===== Texto extraído

Aún con la resaca de la, espero por ahora, última de las madres de todas las batallas de los deseos, felicitaciones, salutaciones y parabienes para el recién estrenado nuevo año, aún con las secuelas de todos los correos saturados y los buzones desbordados, aún así seguimos instalados en esa saludable, pero atosigante costumbre de vomitar buenos deseos por doquier: al pariente/a, a los familiares, allegados, conocidos, vecinos de toda la urbanización, a los ignorados durante todo el año e, incluso, a los desconocidos de toda la vida. Insistimos y perseveramos en los viejos hábitos del reciproco deseo de lo mejor y no reparamos en el uso y abuso de los soportes tecnológicos a nuestro alcance.

==========
===== Datos almacenados

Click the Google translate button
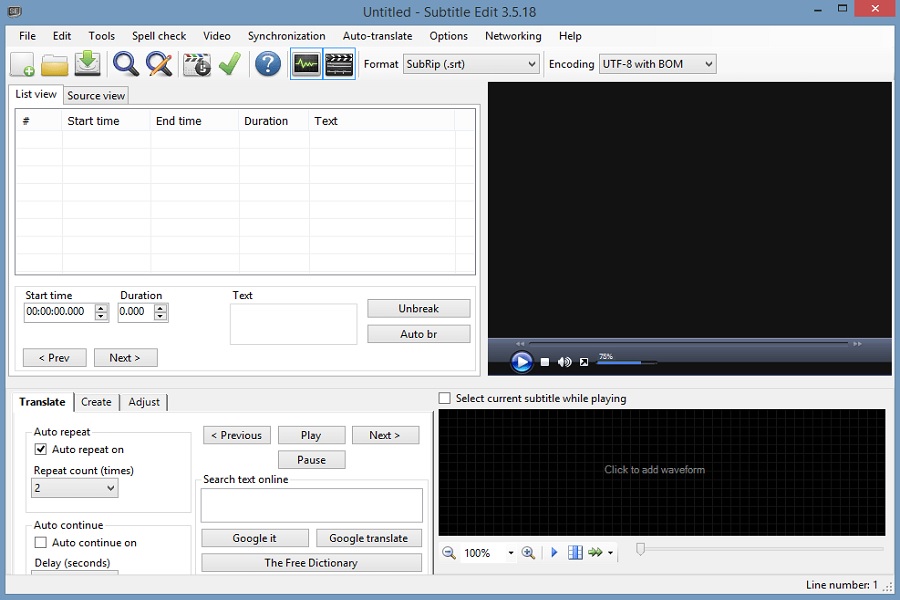Viewport: 900px width, 600px height. [x=368, y=538]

==========

Descripción del ejercicio —
Responde las siguientes preguntas con datos del texto extraído.
(a) ¿Qué se califica de «recién estrenado»?
(b) ¿Cómo quedaron los correos y los buzones?
(c) Según la última oración, ¿en qué no reparamos?
Las líneas son un material independiente del texto extraído.

Respuesta del ejercicio —
(a) El nuevo año.
(b) Los correos quedaron saturados y los buzones, desbordados.
(c) En el uso y abuso de los soportes tecnológicos a nuestro alcance.